La trama è piuttosto lineare: Paul Marquet (Bastien Bouillon), un uomo di quarant’anni, fotografo di professione, decide di lasciare il suo mestiere per fare lo scrittore. Quest’uomo ha una moglie e due figli, una casa a Parigi. La moglie si trasferisce a Montreal e i figli decidono di seguirla, lui deve lasciare la casa in cui tutti insieme abitavano perché da solo non può più permettersela e trasloca in uno studio che si trova sotto il livello della strada ma che almeno gli permette di avere un posto in cui riposare, scongiurando così la possibilità di non dormire per strada. Quest’uomo sa che scrivere non è una velleità momentanea ma la sola risposta che può colmare il suo desiderio.
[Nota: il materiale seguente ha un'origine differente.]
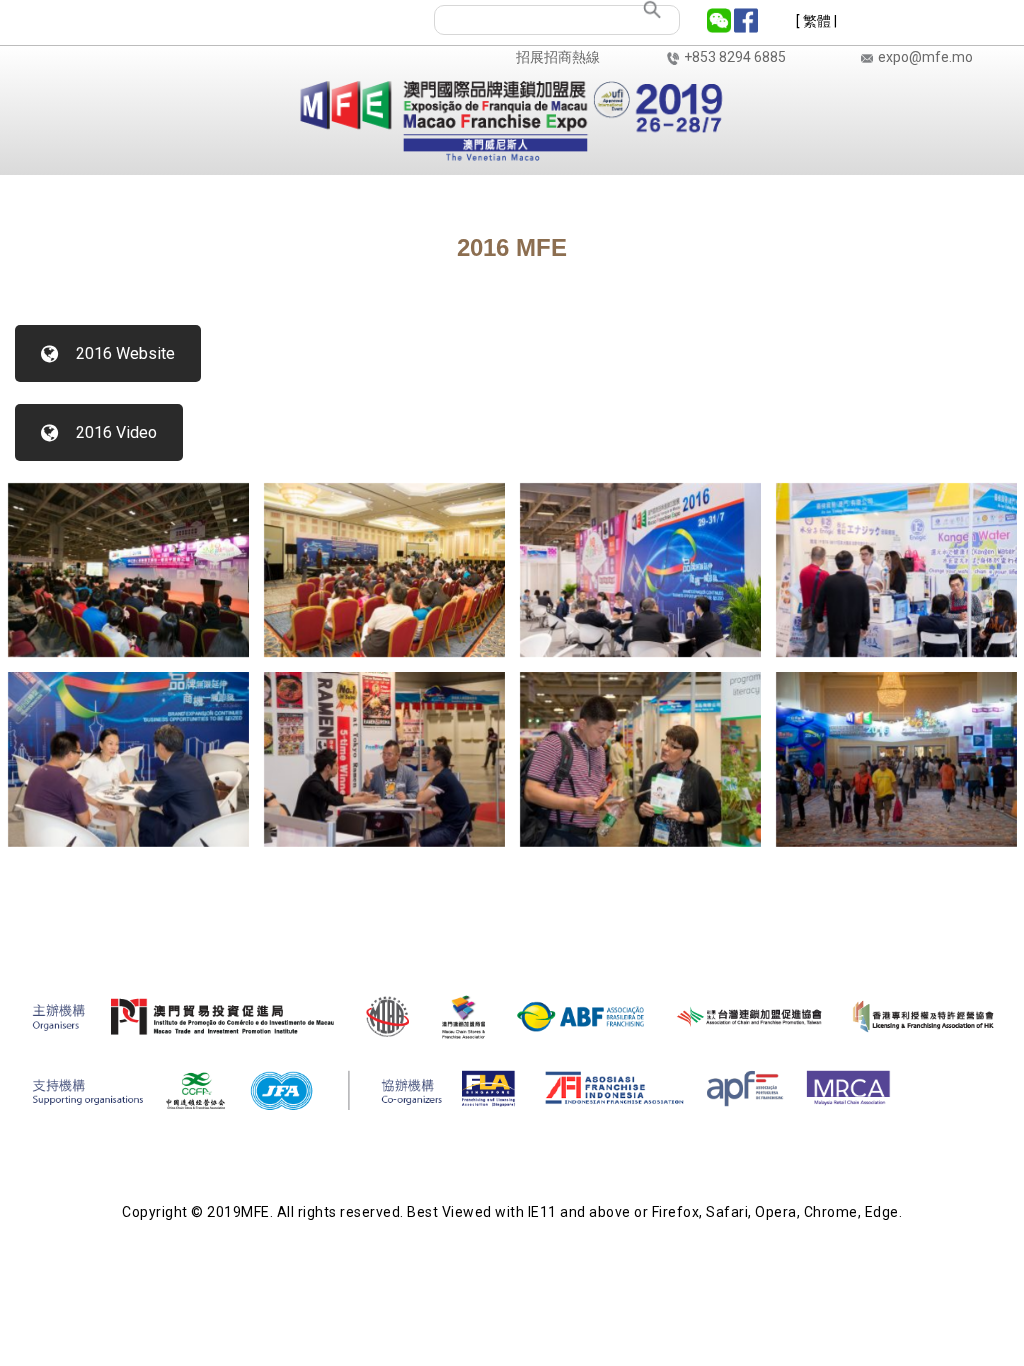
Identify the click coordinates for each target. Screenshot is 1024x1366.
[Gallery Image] (128, 569)
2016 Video (116, 432)
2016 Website (125, 353)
Così segue la sua inclinazione, pubblica un paio di romanzi che vengono apprezzati dalla critica, ma vendono poco. Prova a pensare un terzo romanzo, chiede un anticipo, continua a scrivere. Il terzo romanzo è finito e non funziona. Il desiderio resta ma occorre lasciarlo sullo sfondo di una decisione che possa aiutarlo a fronteggiare una nuova emergenza: la povertà. Ma si può davvero parlare di povertà, anche se la “persona povera” ha una casa e riesce a provvedere ai suoi bisogni minimi? È questa una delle domande che con più insistenza appaiono nella resa cinematografica di Donzelli.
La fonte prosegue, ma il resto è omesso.